#### [GOAL]
In the rows starting at the line containing "The height and" and ending at the last row, replace "Sites" with "Projects" and change nothing else. Give back only those lines, and leave the pictures out.

#### [SOURCE RECORDS]
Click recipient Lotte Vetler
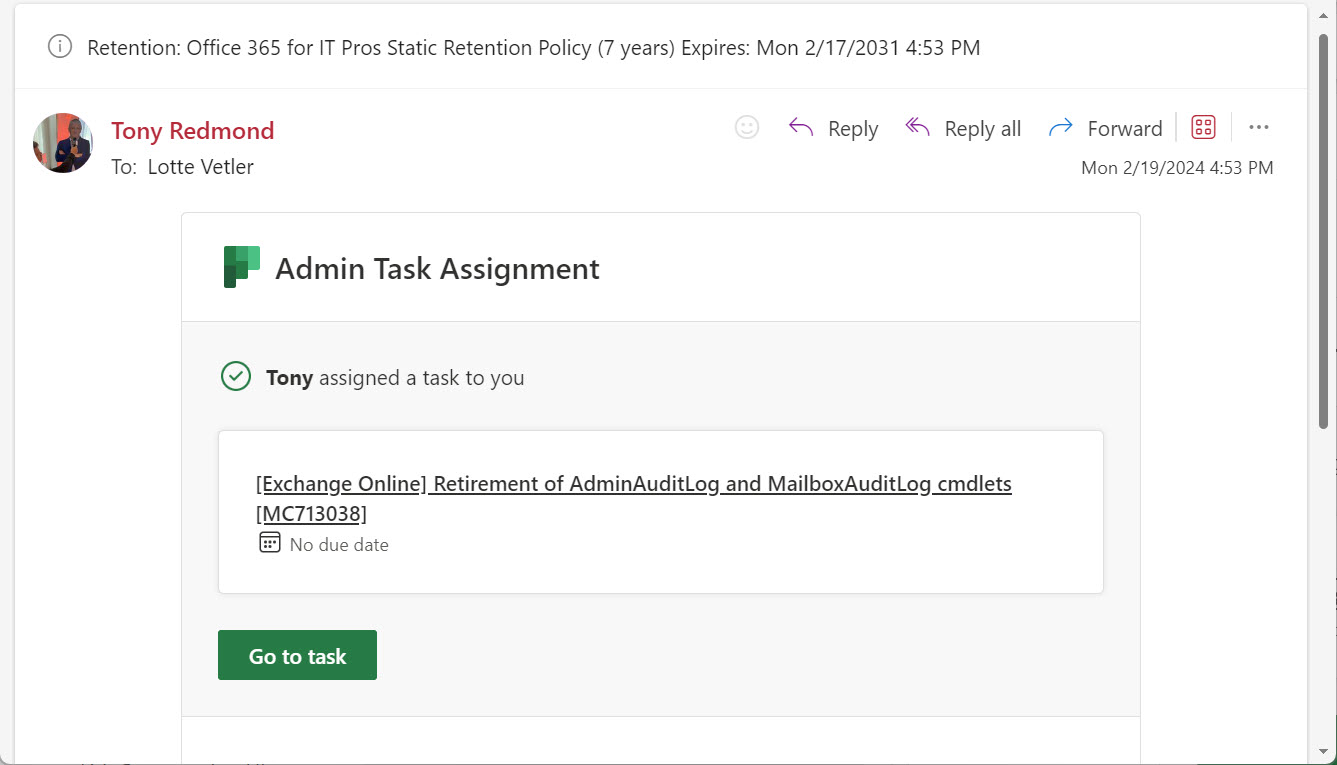 coord(200,167)
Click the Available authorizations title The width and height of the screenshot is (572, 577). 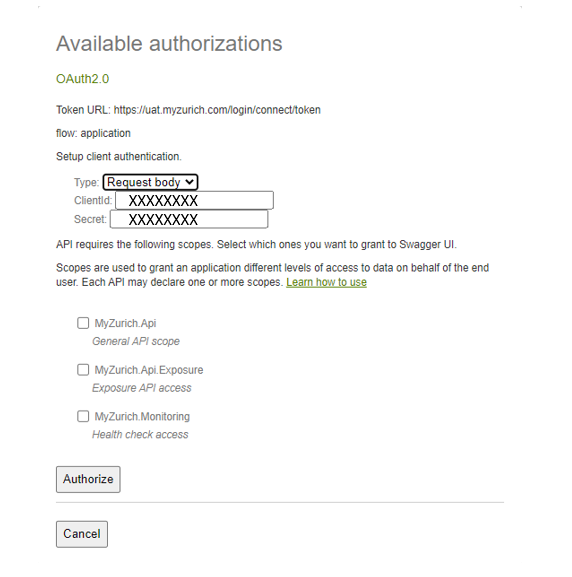click(x=169, y=44)
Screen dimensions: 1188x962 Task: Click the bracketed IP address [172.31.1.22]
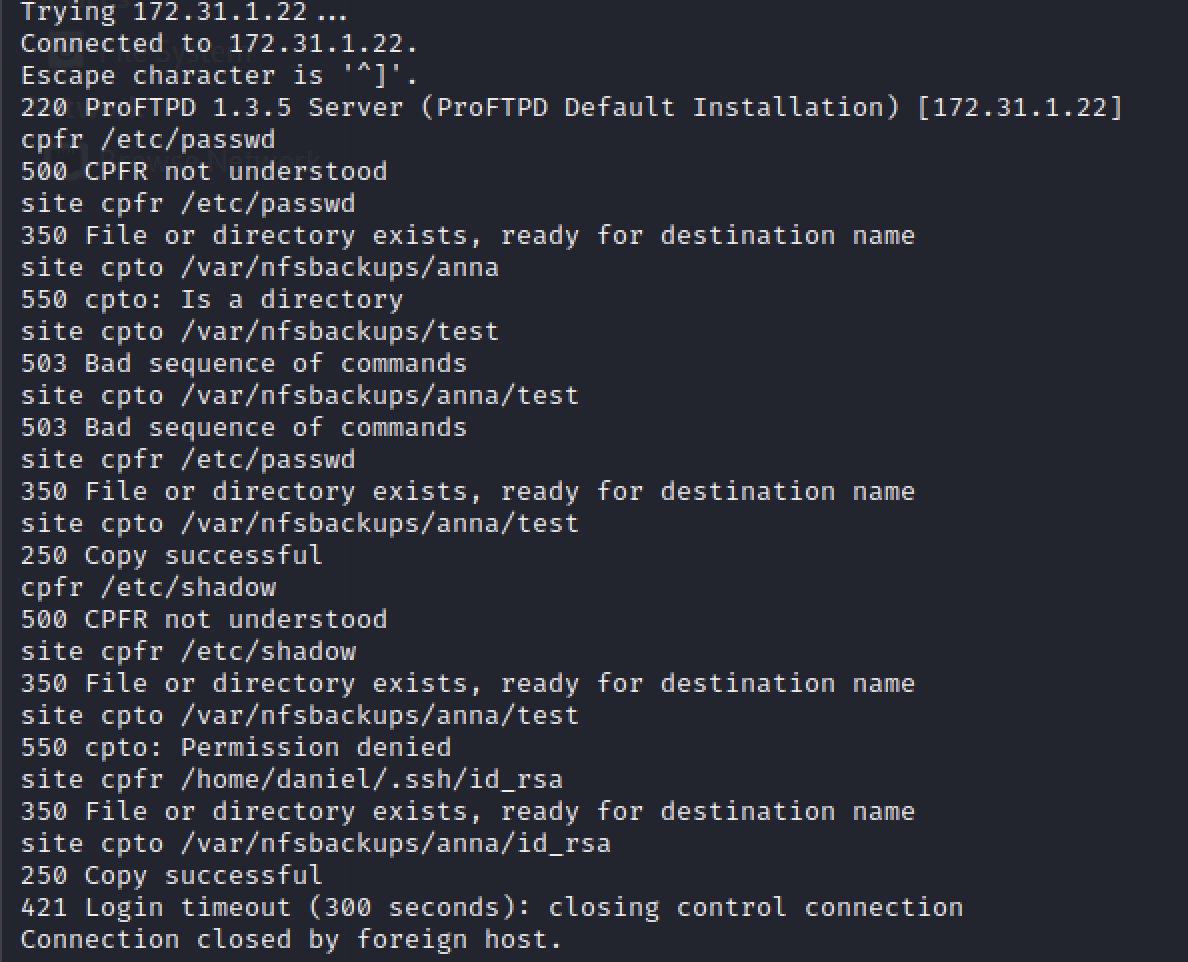(1020, 108)
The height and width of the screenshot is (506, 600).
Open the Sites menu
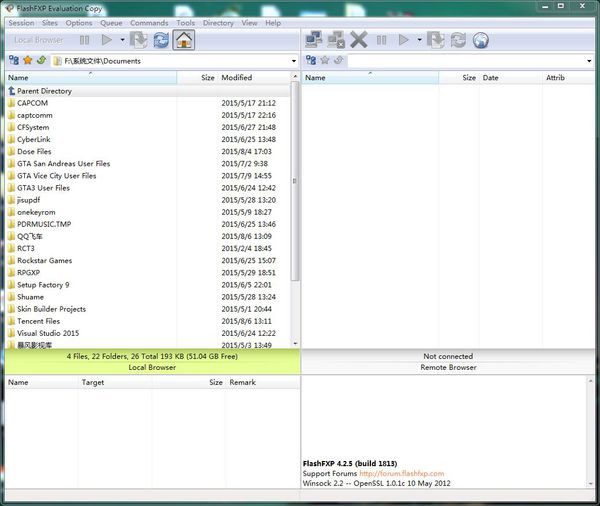pos(50,22)
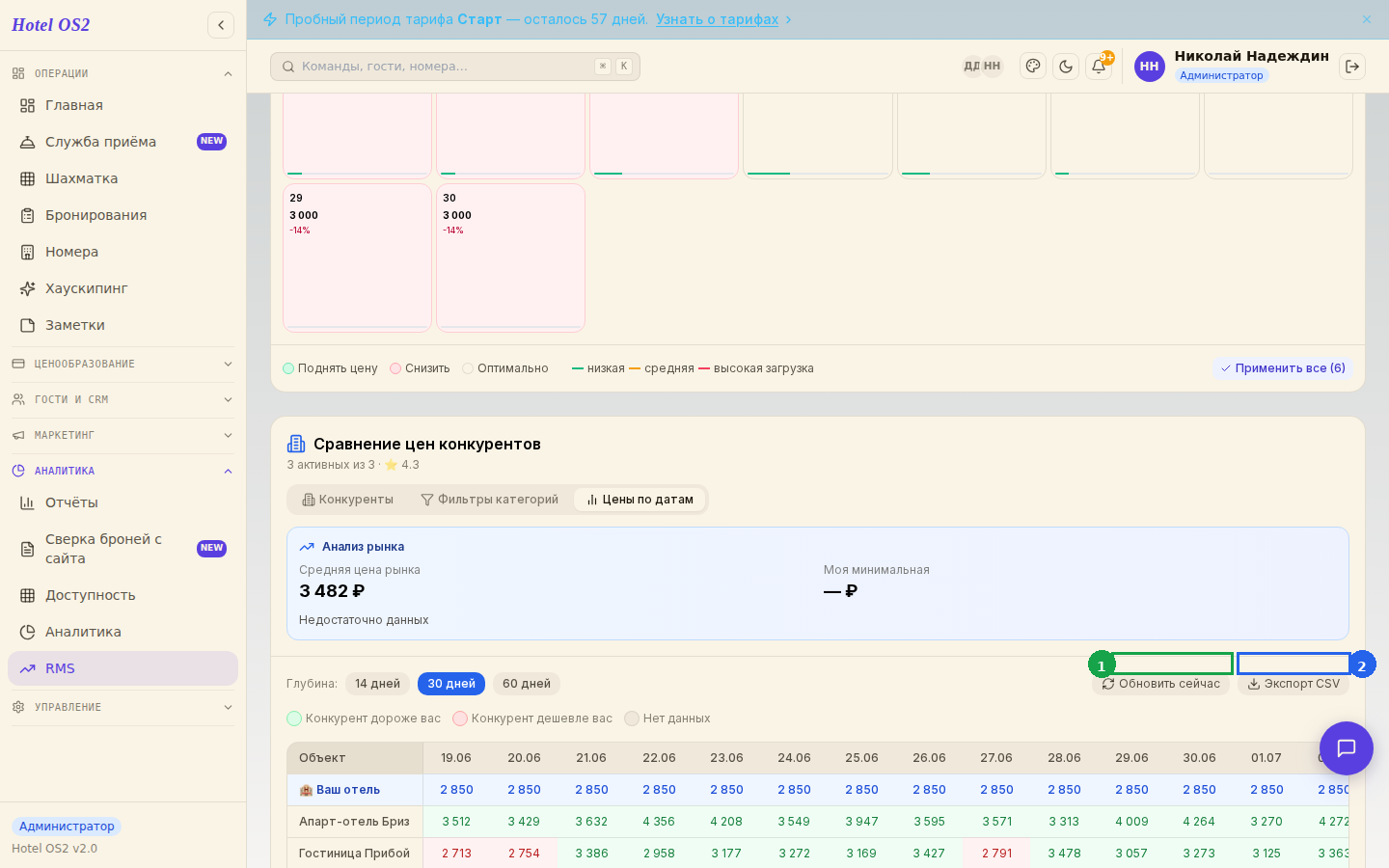Viewport: 1389px width, 868px height.
Task: Select the day 29 price card
Action: pos(357,258)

#### [REPLY TO THE EXERCISE]
The height and width of the screenshot is (506, 600).
Open the Projects menu
pos(50,22)
Viewport: 1389px width, 868px height.
Task: Select the day 29 price card
Action: pos(357,258)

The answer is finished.